> **Directions for this task**
From the entries below, transcribe exactly the lines between the line holding "1200x800 pixels." and the line holding "You are a computer-use agent. This", inclusive; skip all other lines.

> **Extracted information**
^^^^

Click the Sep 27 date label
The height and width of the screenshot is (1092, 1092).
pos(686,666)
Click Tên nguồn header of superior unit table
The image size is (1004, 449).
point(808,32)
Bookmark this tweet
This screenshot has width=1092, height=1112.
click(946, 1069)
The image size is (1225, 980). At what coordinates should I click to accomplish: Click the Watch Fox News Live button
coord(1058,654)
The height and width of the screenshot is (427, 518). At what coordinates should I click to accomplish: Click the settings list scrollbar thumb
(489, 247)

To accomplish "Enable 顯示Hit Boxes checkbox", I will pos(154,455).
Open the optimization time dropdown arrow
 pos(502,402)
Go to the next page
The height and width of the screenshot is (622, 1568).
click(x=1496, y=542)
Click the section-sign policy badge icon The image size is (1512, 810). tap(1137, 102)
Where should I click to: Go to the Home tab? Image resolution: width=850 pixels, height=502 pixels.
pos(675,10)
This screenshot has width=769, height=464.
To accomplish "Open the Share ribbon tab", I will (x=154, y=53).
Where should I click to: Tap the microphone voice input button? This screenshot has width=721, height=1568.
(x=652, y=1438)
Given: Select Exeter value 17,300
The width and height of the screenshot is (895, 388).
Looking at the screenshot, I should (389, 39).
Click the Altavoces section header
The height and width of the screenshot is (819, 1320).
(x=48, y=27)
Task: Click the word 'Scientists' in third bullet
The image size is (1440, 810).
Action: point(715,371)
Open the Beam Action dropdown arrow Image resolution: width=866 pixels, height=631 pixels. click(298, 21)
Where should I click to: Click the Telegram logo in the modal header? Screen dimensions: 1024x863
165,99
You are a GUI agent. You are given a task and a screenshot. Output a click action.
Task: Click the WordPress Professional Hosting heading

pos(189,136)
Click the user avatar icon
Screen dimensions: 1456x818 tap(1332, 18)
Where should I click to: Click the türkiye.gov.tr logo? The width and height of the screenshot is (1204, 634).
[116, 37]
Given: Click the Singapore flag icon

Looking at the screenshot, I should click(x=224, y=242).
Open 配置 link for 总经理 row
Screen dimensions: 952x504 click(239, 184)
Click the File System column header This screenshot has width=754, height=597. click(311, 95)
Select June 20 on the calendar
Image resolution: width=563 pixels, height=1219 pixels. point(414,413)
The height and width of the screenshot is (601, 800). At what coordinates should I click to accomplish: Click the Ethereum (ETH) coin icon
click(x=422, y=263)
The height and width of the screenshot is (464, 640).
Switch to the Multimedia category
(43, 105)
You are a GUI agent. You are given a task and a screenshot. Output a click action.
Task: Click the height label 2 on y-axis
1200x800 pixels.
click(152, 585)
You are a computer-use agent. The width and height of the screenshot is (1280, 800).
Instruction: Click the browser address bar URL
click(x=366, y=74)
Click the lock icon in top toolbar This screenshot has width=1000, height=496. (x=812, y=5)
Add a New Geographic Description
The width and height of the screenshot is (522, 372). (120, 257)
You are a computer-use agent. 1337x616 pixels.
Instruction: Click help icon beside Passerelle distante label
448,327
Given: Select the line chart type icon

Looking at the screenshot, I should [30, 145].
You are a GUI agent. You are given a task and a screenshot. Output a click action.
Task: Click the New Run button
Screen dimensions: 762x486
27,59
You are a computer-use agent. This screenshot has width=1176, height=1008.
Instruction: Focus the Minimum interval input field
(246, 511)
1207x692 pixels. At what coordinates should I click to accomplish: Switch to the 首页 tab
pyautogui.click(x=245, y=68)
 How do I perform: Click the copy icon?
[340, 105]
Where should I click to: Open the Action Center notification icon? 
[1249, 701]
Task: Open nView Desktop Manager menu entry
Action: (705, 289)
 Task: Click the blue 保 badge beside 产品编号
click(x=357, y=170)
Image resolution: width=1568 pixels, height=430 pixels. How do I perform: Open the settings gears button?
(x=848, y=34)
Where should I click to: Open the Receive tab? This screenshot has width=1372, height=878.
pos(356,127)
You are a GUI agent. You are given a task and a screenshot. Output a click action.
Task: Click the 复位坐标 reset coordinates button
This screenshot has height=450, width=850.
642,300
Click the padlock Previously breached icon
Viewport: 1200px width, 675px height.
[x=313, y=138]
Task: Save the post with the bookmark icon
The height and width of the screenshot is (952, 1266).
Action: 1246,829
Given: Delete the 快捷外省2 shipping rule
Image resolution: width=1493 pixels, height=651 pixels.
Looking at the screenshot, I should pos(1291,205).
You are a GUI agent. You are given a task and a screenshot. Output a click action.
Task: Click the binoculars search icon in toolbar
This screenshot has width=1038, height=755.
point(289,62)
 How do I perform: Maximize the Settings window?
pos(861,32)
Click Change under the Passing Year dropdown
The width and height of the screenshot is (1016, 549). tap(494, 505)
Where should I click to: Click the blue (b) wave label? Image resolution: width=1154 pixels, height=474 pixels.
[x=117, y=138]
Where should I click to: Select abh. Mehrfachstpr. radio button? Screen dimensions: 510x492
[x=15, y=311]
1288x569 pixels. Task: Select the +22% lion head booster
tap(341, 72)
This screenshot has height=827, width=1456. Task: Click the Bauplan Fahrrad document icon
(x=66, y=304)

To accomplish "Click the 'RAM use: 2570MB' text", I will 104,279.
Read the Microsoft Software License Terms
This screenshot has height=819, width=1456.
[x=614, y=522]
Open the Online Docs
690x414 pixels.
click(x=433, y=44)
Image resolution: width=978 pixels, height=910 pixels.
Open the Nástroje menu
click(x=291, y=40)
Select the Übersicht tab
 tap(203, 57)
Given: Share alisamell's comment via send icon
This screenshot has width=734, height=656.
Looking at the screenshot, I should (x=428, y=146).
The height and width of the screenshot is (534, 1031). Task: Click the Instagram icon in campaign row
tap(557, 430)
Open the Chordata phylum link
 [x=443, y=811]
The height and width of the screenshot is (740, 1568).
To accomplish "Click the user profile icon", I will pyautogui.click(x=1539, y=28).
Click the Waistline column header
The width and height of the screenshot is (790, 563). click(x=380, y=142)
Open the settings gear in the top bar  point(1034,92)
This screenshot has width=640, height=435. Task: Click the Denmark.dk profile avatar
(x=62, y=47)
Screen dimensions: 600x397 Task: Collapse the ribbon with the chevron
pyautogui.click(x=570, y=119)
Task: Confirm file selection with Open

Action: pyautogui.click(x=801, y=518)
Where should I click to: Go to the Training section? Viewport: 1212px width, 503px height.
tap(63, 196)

^^^^

> **Your solution**
1200x800 pixels.
click(152, 585)
You are a computer-use agent. The width and height of the screenshot is (1280, 800).
Instruction: Click the browser address bar URL
click(x=366, y=74)
Click the lock icon in top toolbar This screenshot has width=1000, height=496. (x=812, y=5)
Add a New Geographic Description
The width and height of the screenshot is (522, 372). (120, 257)
You are a computer-use agent. 1337x616 pixels.
Instruction: Click help icon beside Passerelle distante label
448,327
Given: Select the line chart type icon

Looking at the screenshot, I should [30, 145].
You are a GUI agent. You are given a task and a screenshot. Output a click action.
Task: Click the New Run button
Screen dimensions: 762x486
27,59
You are a computer-use agent. This screenshot has width=1176, height=1008.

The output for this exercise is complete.